===== Records for this task

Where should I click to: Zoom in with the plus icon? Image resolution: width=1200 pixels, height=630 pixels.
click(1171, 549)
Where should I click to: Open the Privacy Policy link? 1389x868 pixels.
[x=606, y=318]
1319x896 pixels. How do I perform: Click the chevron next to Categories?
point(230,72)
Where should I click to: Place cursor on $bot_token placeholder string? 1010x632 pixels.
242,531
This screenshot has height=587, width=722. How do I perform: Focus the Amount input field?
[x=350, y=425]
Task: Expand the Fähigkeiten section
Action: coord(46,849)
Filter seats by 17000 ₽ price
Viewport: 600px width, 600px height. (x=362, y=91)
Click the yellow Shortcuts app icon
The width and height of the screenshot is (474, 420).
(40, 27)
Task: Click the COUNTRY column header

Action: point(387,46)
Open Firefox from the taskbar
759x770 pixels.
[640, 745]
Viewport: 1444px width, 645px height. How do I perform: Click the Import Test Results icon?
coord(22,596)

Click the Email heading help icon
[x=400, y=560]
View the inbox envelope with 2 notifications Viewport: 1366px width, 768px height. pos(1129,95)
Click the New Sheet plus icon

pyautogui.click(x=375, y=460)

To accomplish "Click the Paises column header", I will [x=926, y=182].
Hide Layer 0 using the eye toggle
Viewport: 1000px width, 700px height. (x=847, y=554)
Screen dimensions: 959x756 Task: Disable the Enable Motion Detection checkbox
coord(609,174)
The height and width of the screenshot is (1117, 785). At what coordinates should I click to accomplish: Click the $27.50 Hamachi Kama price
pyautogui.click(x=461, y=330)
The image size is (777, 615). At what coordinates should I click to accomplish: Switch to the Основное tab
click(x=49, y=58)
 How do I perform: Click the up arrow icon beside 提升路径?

==========

* _Task to carry out_:
Copy out all of the records above with nothing altered.

* _Output_:
Where should I click to: Zoom in with the plus icon? Image resolution: width=1200 pixels, height=630 pixels.
click(1171, 549)
Where should I click to: Open the Privacy Policy link? 1389x868 pixels.
[x=606, y=318]
1319x896 pixels. How do I perform: Click the chevron next to Categories?
point(230,72)
Where should I click to: Place cursor on $bot_token placeholder string? 1010x632 pixels.
242,531
This screenshot has height=587, width=722. How do I perform: Focus the Amount input field?
[x=350, y=425]
Task: Expand the Fähigkeiten section
Action: coord(46,849)
Filter seats by 17000 ₽ price
Viewport: 600px width, 600px height. (x=362, y=91)
Click the yellow Shortcuts app icon
The width and height of the screenshot is (474, 420).
(40, 27)
Task: Click the COUNTRY column header

Action: point(387,46)
Open Firefox from the taskbar
759x770 pixels.
[640, 745]
Viewport: 1444px width, 645px height. How do I perform: Click the Import Test Results icon?
coord(22,596)

Click the Email heading help icon
[x=400, y=560]
View the inbox envelope with 2 notifications Viewport: 1366px width, 768px height. pos(1129,95)
Click the New Sheet plus icon

pyautogui.click(x=375, y=460)

To accomplish "Click the Paises column header", I will [x=926, y=182].
Hide Layer 0 using the eye toggle
Viewport: 1000px width, 700px height. (x=847, y=554)
Screen dimensions: 959x756 Task: Disable the Enable Motion Detection checkbox
coord(609,174)
The height and width of the screenshot is (1117, 785). At what coordinates should I click to accomplish: Click the $27.50 Hamachi Kama price
pyautogui.click(x=461, y=330)
The image size is (777, 615). At what coordinates should I click to accomplish: Switch to the Основное tab
click(x=49, y=58)
 How do I perform: Click the up arrow icon beside 提升路径?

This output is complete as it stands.